2335. For we will pass the night in the street. That this signifies that he was as it were desirous to judge from truth, may be seen from the signification of a "street," and from the signification of "passing the night." A "street" is often named in the Word, and in the internal sense signifies the same as a "way," namely, truth-for a street is a way in a city-as will be evident from the passages that will soon follow. That "to pass the night" is here to judge, may be seen from the signification of "night." It was shown above (n. 2323) that "evening" signifies the state of the church before the last, when there begins to be no faith; and also the visitation which precedes the Judgment. From this it is evident that "night," which succeeds, is the last state, when there is no faith; also that it is the Judgment. It is clear from this that to "pass the night in the street," in the internal sense denotes to judge from truth.
 As regards Judgment it is twofold, namely, from good and from truth.
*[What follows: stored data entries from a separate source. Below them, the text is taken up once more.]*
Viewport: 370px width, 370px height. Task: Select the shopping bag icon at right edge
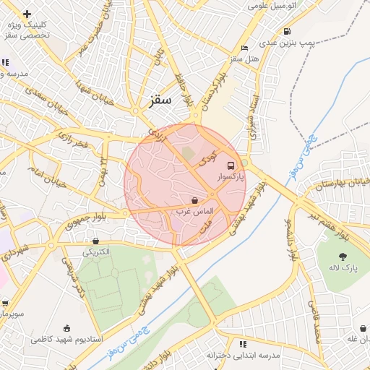coord(363,328)
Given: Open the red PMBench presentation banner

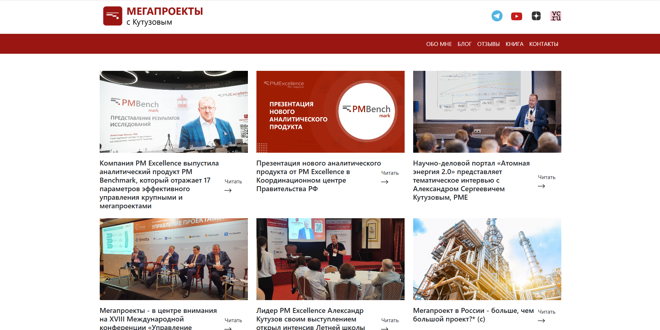Looking at the screenshot, I should 331,112.
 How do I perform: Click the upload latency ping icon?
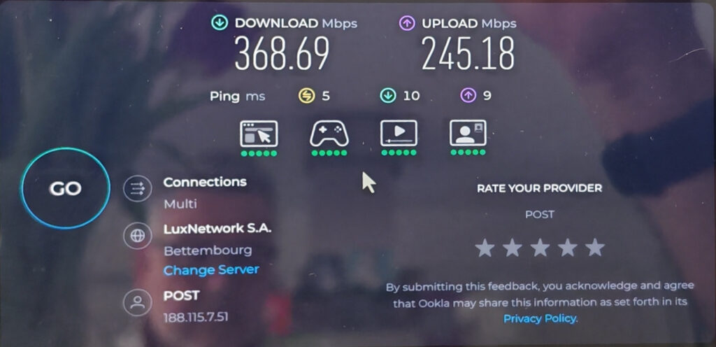(x=468, y=96)
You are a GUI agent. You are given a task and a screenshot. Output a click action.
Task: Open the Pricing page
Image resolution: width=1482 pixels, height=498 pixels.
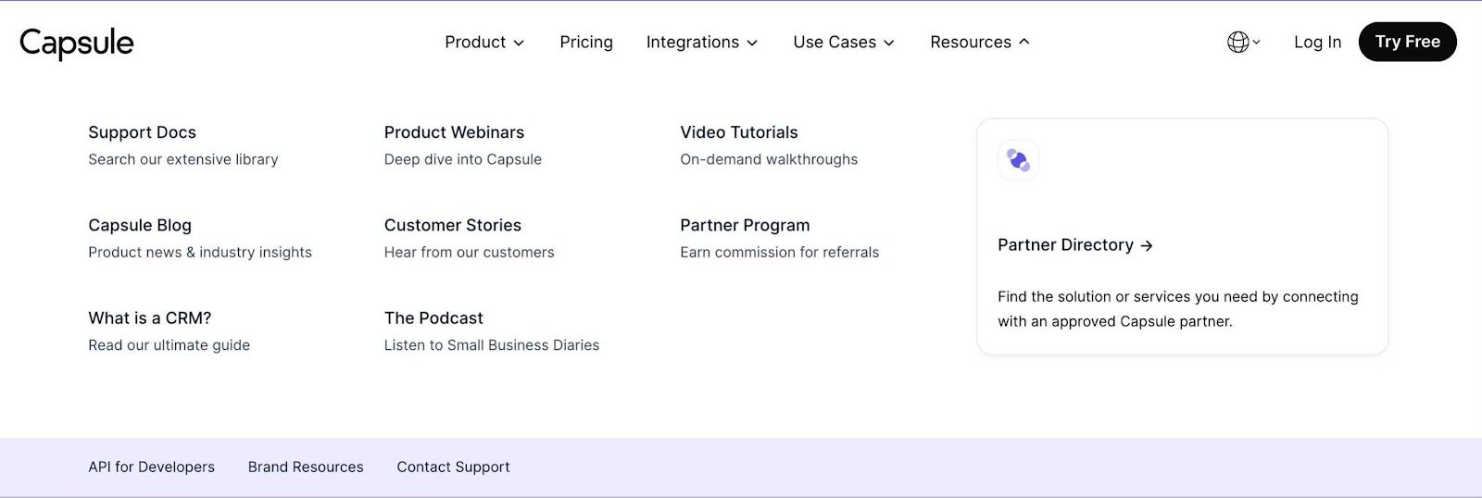[586, 42]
The faithful are judged from good, but the unfaithful from truth. That the faithful are judged from good, is plainly evident in Matthew (Matt. 25:34-40), and that the unfaithful are judged from truth (Matt. 25:41-46). To be judged from good is to be saved because they have received it; but to be judged from truth is to be condemned because they have rejected good. Good is the Lord's, and they who acknowledge this in life and faith are the Lord's, and therefore are saved; but they who do not acknowledge it in life, and consequently not in faith, cannot be the Lord's, and therefore cannot be saved. They are therefore judged according to the acts of their life and according to their thoughts and ends; and when they are judged according to these, they cannot but be condemned; for it is a truth that of himself a man does, thinks, and intends nothing but evil, and of himself rushes to hell insofar as he is not withheld therefrom by the Lord.
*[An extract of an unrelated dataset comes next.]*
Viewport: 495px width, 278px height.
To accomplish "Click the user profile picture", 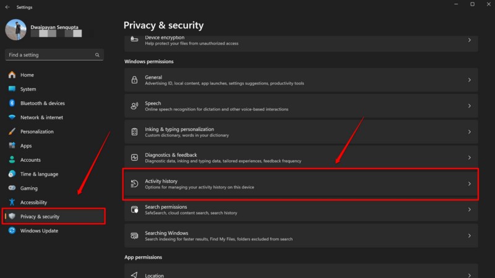I will 15,29.
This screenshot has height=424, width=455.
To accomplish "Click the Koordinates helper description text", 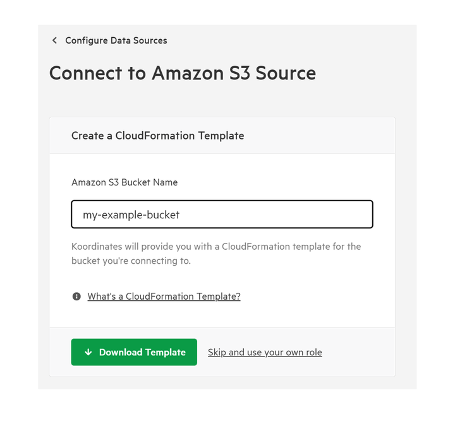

 But as regards judgment from truth the case is this: The Lord never judges anyone except from good; for He desires to raise all into heaven, however many they may be, and indeed, if it were possible, even to Himself; for the Lord is mercy itself and good itself. Mercy itself and good itself can never condemn anyone; but it is the man who condemns himself, because he rejects good. As in the life of the body he had shunned good, so does he shun it in the other life; consequently he shuns heaven and the Lord, for the Lord cannot be in anything except good. He is likewise in truth, but not in truth separated from good. That the Lord condemns no one, nor judges any to hell, He says in John:
God sent not His Son into the world to judge the world, but that the world through Him might be saved. This is the judgment, that the light is come into the world, but men loved the darkness rather than the light, because their works were evil (John 3:17, 19).
And in the same:
If any one hear My words, and believe not, I judge him not; for I came not to judge the world, but to save the world (John 12:47).
(See also what has been said on the subject before, n. 223, 245, 592, 696, 1093, 1683, 1874, 2258.)
 Where Judgment was treated of above (n. 2320, 2321), it was shown that all Judgment belongs to the Lord's Divine Human and Holy proceeding, according to His words in John:
The Father judgeth not anyone, but hath given all judgment unto the Son (John 5:22);
and yet it is now said that the Lord does not judge by condemning anyone. From this it is evident what is the nature of the Word in the letter: that unless it were understood from another sense, namely, from the internal sense, it would not be comprehended. From the internal sense alone is it manifest how the case is with Judgment.